**Consigne a:**
D'après le passage choisi, quelle part des certificats CDR achetés dans le monde revient à Microsoft ?

Comment le marché en rapport avec l’élimination du dioxyde de carbone (EDC), ou carbon dioxide removal (CDR), pourra-t-il atteindre un jour une taille critique suffisante afin de jouer un rôle significatif dans la transition vers le net zéro?

La question peut être considérée de différents point de vue. D'un côté il y a plusieurs technologies et plusieurs prestataires qui proposent des solutions d’élimination du dioxyde de carbone de différentes manières. D'un point de vue technologique, il y a toujours de nouveaux développements en cours et il est difficile de prévoir combien de temps sera nécessaire pour pouvoir développer l’usage de cette technologie à grande échelle. L’aspect encore beaucoup plus important est de savoir comment le marché du CDR peut augmenter en taille et dans quels délais. Aujourd'hui, chez Neustark, tout comme Climeworks par exemple, nous vendons les certifcats CDR à des entreprises qui ont des objectifs de zéro émission et qui achètent volontairement ces certifcats. Étant donné que tout se passe sur une base volontaire, ce marché ne peut pas être étendu rapidement. Il y a pour l'instant environ 15 à 20 entreprises, dont UBS en Suisse, qui achètent de grandes quantités de certificats CDR afin d’éliminer du dioxyde de carbone de manière permanente. Aujourd’hui, il y a encore très peu d’entreprises qui achètent vraiment des quantités de certificats CDR. Le développement de ce marché est aussi très concentré : ainsi, sur le plan mondial, 70% des certificats CDR sont achetés par Microsoft. Beaucoup de start-up ont des projets dans le domaine de l’élimination permanente du dioxyde de carbone mais elles ne peuvent pas se développer aussi vite qu’elles le souhaitent car il y a encore peu d’entreprises qui achètent volontairement des certificats CDR.

Comment les choses pourraient-elles alors avancer plus vite?

Il faudrait beaucoup plus de soutien de la part de la politique ou des investisseurs pour que les choses avancent plus vite. On peut envisager plusieurs solutions: soit, premièrement, via la compliance. Deuxièmement, faire de sorte que les grandes entreprises, notamment, ne puissent plus acheter ces certificats uniquement sur une base purement volontaire. Troisièmement, un mécanisme de financement pourrait être mis en place, comme cela existe déjà aux Etats-Unis, au Danemark ou en Suède. De cette manière, et grâce aux économies d’échelle obtenues, les certificats deviendraient progressivement meilleur marché et un plus grand nombre de ceux-ci pourrait être vendus.

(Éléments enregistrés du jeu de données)
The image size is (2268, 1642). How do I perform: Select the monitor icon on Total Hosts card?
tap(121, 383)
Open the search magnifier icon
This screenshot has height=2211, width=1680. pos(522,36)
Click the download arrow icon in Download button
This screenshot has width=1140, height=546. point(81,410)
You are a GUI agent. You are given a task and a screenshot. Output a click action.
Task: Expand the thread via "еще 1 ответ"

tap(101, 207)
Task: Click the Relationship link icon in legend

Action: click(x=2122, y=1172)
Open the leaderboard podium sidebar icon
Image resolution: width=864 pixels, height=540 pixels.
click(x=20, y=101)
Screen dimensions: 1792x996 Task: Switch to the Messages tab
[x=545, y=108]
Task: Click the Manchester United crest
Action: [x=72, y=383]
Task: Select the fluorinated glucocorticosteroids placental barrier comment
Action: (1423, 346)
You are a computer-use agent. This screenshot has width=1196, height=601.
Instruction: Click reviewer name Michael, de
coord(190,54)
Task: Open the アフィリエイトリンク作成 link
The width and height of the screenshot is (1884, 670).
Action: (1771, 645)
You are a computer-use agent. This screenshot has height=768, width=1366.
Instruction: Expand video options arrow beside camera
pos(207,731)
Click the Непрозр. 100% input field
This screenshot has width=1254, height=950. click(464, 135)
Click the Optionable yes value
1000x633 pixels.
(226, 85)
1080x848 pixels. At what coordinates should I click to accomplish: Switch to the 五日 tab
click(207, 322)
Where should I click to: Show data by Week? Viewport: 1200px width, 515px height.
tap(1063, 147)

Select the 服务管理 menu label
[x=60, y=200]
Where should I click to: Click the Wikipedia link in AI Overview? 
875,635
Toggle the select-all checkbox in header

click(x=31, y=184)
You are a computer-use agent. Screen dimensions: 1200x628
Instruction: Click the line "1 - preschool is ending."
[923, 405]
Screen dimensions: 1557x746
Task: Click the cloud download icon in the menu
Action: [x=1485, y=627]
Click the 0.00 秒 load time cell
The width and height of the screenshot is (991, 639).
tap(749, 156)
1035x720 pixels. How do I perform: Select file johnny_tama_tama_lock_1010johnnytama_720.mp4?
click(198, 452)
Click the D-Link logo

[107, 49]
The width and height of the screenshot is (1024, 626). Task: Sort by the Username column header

**Consigne b:**
Recopiez, dans le listing, les lignes situées entre celle qui contient « Screen dimensions: 1792x996 » et celle qui contient « click(x=31, y=184) », toutes deux incluses.

**Réponse complète a:**
Microsoft achète 70 % des certificats CDR sur le plan mondial.

**Réponse complète b:**
Screen dimensions: 1792x996 Task: Switch to the Messages tab
[x=545, y=108]
Task: Click the Manchester United crest
Action: [x=72, y=383]
Task: Select the fluorinated glucocorticosteroids placental barrier comment
Action: (1423, 346)
You are a computer-use agent. This screenshot has width=1196, height=601.
Instruction: Click reviewer name Michael, de
coord(190,54)
Task: Open the アフィリエイトリンク作成 link
The width and height of the screenshot is (1884, 670).
Action: (1771, 645)
You are a computer-use agent. This screenshot has height=768, width=1366.
Instruction: Expand video options arrow beside camera
pos(207,731)
Click the Непрозр. 100% input field
This screenshot has width=1254, height=950. click(464, 135)
Click the Optionable yes value
1000x633 pixels.
(226, 85)
1080x848 pixels. At what coordinates should I click to accomplish: Switch to the 五日 tab
click(207, 322)
Where should I click to: Show data by Week? Viewport: 1200px width, 515px height.
tap(1063, 147)

Select the 服务管理 menu label
[x=60, y=200]
Where should I click to: Click the Wikipedia link in AI Overview? 
875,635
Toggle the select-all checkbox in header

click(x=31, y=184)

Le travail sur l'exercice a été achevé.